▸ Exercise details: Across the data below, in how many lines does the word "badge" appear? Give only the number.

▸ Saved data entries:

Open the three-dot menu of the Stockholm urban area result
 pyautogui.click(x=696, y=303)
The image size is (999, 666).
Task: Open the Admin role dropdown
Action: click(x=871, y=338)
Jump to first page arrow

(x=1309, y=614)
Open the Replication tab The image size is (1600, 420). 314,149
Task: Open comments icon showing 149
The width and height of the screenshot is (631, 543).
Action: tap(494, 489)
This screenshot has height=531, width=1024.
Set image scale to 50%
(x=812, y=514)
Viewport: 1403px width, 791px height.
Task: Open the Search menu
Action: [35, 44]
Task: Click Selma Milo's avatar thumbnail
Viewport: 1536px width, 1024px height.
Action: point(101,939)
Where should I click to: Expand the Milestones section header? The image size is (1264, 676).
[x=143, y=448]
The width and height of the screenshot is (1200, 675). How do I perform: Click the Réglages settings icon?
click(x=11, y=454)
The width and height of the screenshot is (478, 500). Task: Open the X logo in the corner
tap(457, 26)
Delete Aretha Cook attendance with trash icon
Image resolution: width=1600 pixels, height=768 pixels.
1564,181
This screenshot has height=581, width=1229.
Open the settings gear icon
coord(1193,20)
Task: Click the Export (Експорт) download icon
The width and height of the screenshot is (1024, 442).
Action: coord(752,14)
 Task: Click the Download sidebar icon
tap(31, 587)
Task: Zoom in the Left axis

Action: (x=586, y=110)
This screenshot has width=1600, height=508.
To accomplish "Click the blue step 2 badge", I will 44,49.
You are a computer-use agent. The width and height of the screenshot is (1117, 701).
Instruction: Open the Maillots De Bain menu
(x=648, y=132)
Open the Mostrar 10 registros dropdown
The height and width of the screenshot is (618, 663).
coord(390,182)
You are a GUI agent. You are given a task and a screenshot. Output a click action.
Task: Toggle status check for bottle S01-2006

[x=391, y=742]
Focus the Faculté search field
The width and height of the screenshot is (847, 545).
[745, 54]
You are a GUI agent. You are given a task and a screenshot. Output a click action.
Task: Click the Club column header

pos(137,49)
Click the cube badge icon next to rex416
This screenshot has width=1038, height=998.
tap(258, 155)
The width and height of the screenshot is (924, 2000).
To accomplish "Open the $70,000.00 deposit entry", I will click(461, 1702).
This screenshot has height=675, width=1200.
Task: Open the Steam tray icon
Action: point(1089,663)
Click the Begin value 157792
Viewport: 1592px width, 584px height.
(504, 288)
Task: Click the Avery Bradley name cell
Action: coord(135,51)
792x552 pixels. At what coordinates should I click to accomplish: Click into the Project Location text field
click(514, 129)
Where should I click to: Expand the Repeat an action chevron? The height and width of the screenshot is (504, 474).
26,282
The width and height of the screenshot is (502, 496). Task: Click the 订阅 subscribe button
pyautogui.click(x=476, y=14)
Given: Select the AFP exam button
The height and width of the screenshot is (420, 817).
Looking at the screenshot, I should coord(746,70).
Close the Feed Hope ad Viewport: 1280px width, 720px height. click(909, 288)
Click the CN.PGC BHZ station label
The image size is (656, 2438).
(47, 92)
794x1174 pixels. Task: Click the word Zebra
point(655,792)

▸ Reply: 2